Interpolation between two unit quaternions representing rotations can be accomplished with Slerp. In practice you will use what is described as Geometric Slerp in Wikipedia. If you have two points in time t1 and t2 and the corresponding quaternions q1 and q2 and the angular distance omega between them, the formula is:
q'(q1, q2, t) = sin((1- t) * omega) / sin(omega) * q0 + sin(t * omega) / sin(omega) * q1
t should be 0.5 because you want the average between both rotations. Omega can be calculated by the dot product:
cos(omega) = q1.q2 = w1*w2 + x1*x2 + y1*y2 + z1*z2
If this approach using two quaternions still doesn't match your needs, you can repeat this by using slerp (slerp (q1, q2), slerp (q3, q4)).
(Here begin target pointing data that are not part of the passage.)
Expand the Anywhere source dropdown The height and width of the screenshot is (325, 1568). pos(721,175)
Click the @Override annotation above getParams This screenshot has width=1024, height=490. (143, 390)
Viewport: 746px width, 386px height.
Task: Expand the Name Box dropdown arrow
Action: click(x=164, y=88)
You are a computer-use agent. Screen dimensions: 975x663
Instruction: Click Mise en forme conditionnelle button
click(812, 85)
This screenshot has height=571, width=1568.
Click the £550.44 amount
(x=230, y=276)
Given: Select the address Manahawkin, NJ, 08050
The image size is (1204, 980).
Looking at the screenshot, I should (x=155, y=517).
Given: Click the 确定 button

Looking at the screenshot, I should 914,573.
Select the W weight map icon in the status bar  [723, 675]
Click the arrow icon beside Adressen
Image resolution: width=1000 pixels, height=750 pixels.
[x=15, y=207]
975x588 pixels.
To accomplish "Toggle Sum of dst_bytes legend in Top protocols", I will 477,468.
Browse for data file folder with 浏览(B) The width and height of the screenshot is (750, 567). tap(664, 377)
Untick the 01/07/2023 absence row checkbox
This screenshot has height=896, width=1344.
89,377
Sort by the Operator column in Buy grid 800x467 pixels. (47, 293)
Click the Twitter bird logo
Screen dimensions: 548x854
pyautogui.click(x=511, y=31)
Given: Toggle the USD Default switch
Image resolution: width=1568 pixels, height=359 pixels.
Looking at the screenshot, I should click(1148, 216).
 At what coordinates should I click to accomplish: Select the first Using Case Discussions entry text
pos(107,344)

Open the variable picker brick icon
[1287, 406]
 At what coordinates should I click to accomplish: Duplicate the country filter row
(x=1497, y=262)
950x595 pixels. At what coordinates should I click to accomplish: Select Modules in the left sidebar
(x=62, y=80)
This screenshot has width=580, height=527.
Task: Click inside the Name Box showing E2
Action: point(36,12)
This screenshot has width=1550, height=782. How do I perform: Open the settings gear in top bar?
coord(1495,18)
Some notes:
From a performance point fo view it's not that cheap to perform three sin and one arccos call in your run loop 1/frequency times per second. Thus you should avoid using too many points
In your case all signals are close to each other especially when using high sensor frequencies. You have to take care about angles that are very small and let 1/sin(omega) explode. In this case set sin(x) ≈ x
Like in other filters like low-pass filter the more points in time you use the more time delay you get. So if you have frequency f you will get about 0.5/f sec delay when using two points and 1.5/f for the double slerp.
If something appears weird, check that your resulting quaternions are unit quaternions i.e. ||q|| = 1
If you are running into performance issues you might have a look at Hacking Quaternions
The C++ project pbrt at github contains a quaternion class to get some inspiration from.